Of the lines below, reproduce exactly those from the line containing "Go to the next results page arrow" to the end, including both the first and the last.
The records START
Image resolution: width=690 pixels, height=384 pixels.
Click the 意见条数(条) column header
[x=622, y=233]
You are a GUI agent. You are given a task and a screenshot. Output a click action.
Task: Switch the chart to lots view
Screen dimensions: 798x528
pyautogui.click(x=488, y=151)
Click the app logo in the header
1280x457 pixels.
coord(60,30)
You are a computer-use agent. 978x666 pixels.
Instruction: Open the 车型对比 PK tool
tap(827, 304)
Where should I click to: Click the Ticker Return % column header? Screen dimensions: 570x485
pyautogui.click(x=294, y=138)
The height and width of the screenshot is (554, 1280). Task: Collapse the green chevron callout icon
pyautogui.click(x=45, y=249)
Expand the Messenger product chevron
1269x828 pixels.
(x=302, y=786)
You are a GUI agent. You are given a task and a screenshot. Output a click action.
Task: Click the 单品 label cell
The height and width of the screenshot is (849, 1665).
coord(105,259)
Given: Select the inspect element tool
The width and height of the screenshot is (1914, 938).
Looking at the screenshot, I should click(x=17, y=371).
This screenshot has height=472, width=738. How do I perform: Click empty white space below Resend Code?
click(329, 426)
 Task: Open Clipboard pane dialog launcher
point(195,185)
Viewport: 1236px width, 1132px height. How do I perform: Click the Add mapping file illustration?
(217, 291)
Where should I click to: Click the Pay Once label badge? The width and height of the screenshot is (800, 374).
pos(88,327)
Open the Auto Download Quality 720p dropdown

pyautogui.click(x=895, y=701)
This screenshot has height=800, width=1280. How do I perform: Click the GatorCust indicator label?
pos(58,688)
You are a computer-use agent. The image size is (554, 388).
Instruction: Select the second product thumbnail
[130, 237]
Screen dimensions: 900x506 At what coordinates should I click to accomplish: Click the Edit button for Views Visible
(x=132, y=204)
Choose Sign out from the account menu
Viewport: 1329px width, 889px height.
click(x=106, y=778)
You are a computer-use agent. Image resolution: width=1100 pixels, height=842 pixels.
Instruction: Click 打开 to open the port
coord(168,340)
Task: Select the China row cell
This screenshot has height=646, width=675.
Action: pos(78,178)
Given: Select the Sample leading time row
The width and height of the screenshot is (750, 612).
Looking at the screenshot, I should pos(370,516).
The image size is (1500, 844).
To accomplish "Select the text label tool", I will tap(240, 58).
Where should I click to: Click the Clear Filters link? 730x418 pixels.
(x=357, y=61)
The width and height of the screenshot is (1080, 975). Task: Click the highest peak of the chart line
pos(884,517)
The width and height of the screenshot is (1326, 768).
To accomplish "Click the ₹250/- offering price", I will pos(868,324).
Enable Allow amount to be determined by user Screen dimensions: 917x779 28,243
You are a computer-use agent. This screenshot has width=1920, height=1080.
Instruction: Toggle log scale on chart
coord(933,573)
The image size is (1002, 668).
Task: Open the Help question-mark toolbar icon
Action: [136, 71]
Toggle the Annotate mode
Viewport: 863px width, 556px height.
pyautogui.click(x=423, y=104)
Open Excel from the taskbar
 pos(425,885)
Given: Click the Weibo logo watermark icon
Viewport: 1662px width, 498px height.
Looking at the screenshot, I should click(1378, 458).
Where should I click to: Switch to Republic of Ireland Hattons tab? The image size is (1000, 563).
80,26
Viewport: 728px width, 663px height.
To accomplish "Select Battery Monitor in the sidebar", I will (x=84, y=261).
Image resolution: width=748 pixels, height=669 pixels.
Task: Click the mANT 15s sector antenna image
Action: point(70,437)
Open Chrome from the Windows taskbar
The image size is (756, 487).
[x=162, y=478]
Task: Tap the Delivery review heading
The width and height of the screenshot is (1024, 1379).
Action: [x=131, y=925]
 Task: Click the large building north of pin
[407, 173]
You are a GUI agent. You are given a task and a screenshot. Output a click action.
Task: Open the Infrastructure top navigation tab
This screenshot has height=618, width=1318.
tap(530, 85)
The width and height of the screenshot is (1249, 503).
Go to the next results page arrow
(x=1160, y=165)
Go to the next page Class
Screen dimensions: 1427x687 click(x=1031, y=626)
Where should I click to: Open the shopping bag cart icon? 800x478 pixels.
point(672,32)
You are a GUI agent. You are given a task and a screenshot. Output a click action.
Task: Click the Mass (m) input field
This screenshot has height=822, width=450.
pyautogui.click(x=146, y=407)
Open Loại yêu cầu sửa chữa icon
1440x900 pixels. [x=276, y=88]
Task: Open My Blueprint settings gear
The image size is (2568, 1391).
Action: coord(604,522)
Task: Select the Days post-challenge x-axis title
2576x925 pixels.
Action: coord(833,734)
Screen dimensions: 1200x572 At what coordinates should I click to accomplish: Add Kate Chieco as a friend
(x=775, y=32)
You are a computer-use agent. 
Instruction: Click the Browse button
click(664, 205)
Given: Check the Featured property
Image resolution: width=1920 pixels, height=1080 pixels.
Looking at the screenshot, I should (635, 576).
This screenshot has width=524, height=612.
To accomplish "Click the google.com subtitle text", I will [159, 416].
The records END
## Answer for this exercise
Go to the next results page arrow
(x=1160, y=165)
Go to the next page Class
Screen dimensions: 1427x687 click(x=1031, y=626)
Where should I click to: Open the shopping bag cart icon? 800x478 pixels.
point(672,32)
You are a GUI agent. You are given a task and a screenshot. Output a click action.
Task: Click the Mass (m) input field
This screenshot has height=822, width=450.
pyautogui.click(x=146, y=407)
Open Loại yêu cầu sửa chữa icon
1440x900 pixels. [x=276, y=88]
Task: Open My Blueprint settings gear
The image size is (2568, 1391).
Action: coord(604,522)
Task: Select the Days post-challenge x-axis title
2576x925 pixels.
Action: coord(833,734)
Screen dimensions: 1200x572 At what coordinates should I click to accomplish: Add Kate Chieco as a friend
(x=775, y=32)
You are a computer-use agent. 
Instruction: Click the Browse button
click(664, 205)
Given: Check the Featured property
Image resolution: width=1920 pixels, height=1080 pixels.
Looking at the screenshot, I should (635, 576).
This screenshot has width=524, height=612.
To accomplish "Click the google.com subtitle text", I will [159, 416].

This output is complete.